Task description → Could you print the lines below exactly, from the one holding "Task: Select the target icon tab with 542" through the last line, with no other output?

The data →
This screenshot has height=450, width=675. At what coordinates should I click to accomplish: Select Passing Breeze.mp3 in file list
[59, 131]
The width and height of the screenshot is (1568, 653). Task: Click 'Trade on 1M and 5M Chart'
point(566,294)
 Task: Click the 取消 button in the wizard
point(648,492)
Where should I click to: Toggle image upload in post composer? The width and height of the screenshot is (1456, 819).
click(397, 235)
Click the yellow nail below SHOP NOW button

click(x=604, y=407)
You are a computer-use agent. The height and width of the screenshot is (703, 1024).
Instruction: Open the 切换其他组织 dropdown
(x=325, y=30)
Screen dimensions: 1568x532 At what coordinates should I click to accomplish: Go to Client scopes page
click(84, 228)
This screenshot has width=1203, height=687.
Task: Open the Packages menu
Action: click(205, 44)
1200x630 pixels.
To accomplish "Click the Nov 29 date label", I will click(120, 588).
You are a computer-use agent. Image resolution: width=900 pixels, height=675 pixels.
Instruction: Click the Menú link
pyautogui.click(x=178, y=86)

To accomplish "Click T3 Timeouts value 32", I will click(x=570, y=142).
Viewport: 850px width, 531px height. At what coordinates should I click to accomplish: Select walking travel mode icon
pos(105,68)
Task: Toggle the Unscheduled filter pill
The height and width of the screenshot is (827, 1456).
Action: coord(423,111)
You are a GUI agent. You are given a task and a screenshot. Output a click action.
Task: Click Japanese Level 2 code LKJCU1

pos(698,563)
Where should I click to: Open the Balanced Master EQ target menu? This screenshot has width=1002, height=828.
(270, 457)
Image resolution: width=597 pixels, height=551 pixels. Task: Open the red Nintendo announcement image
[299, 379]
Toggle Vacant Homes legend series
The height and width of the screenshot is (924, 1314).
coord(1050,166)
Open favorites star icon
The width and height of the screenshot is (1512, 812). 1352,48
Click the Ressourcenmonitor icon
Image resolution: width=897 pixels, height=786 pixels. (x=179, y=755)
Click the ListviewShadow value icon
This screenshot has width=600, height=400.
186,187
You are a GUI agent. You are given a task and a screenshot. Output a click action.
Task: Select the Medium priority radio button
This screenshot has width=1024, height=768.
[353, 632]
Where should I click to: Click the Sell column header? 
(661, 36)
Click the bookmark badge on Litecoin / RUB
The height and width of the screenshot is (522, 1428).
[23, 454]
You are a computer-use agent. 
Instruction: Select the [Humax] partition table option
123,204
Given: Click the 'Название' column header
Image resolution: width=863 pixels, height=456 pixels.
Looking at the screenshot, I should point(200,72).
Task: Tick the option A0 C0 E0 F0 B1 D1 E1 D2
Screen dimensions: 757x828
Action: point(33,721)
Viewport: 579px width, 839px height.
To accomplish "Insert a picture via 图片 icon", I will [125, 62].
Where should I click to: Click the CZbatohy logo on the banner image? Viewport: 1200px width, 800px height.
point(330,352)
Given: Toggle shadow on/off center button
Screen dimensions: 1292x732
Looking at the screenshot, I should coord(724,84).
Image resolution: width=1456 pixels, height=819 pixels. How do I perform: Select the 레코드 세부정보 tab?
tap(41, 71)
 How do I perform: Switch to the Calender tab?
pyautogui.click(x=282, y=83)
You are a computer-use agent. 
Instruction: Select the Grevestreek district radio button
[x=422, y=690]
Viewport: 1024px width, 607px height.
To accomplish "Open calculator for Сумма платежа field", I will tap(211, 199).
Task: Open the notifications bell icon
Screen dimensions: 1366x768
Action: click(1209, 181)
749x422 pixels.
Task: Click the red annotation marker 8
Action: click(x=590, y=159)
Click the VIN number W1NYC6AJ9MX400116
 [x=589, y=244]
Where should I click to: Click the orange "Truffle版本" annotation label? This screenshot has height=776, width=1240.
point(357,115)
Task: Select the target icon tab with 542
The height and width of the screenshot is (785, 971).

Task result →
Task: Select the target icon tab with 542
The height and width of the screenshot is (785, 971).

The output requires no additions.